Sumber ekon.go.id

Pemerintah Turun ke Daerah Sosialisasikan UU Cipta Kerja: Bahas Sektor Perindustrian, Perdagangan, Kepabeanan, Perizinan, KPBPB, KEK, & Transportasi

11 Dec 2020 15:51

KEMENTERIAN KOORDINATOR BIDANG PEREKONOMIAN
REPUBLIK INDONESIA

SIARAN PERS
No.
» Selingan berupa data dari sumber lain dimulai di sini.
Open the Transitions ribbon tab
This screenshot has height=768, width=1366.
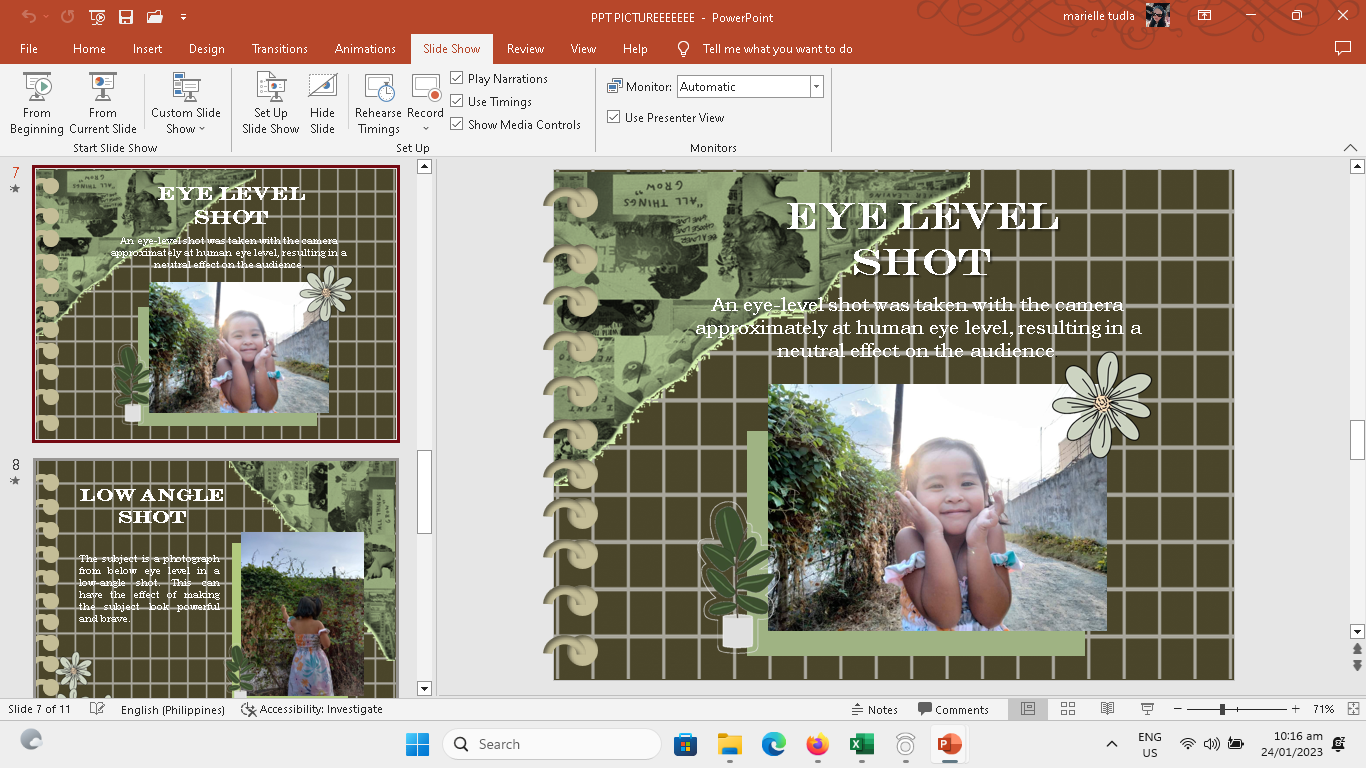point(279,48)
HM.4.6/212/SET.M.EKON.3/12/2020

Pemerintah Turun ke Daerah Sosialisasikan UU Cipta Kerja:
Bahas Sektor Perindustrian, Perdagangan, Kepabeanan, Perizinan, Kawasan Perdagangan Bebas & Pelabuhan Bebas, KEK & Transportasi

Batam, 11 Desember 2020

Saat ini tengah disusun Rancangan Peraturan Pemerintah (RPP) dan Rancangan Peraturan Presiden (RPerpres) yang merupakan turunan dari Undang-Undang (UU) No. 11 Tahun 2020 tentang Cipta Kerja yang telah disahkan pada 2 November 2020.
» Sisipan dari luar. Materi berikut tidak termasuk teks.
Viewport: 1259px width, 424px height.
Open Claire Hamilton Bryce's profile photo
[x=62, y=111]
Dalam proses penyusunan ini, pemerintah berkeinginan untuk menyerap aspirasi dari berbagai pemangku kepentingan, supaya RPP dan RPerpres tersebut nantinya mampu mengakomodir seluruh aspirasi dari mereka.

“Serap Aspirasi Implementasi UU Cipta Kerja” telah dilaksanakan di beberapa daerah, termasuk hari ini (Jumat, 11/12) di Batam, Kepulauan Riau. Pada kesempatan ini, pemerintah berusaha menampung seluruh masukan dari stakeholders untuk penyusunan RPP dan RPerpres terkait sektor Perindustrian, Perdagangan, Kepabeanan, Perizinan, Kawasan Perdagangan Bebas dan Pelabuhan Bebas, Kawasan Ekonomi Khusus (KEK), dan Transportasi.

 

Sektor Kepabeanan, Perizinan, Kawasan Perdagangan Bebas dan Pelabuhan Bebas, dan KEK

Dalam sektor ini, terdapat 2 RPP yang sedang disusun pemerintah, yaitu: RPP Kawasan Perdagangan Bebas dan Pelabuhan Bebas dan RPP Kawasan Ekonomi Khusus. RPP tersebut merupakan bagian dari 44 peraturan pelaksana yang terdiri dari 40 RPP dan 4 RPerpres.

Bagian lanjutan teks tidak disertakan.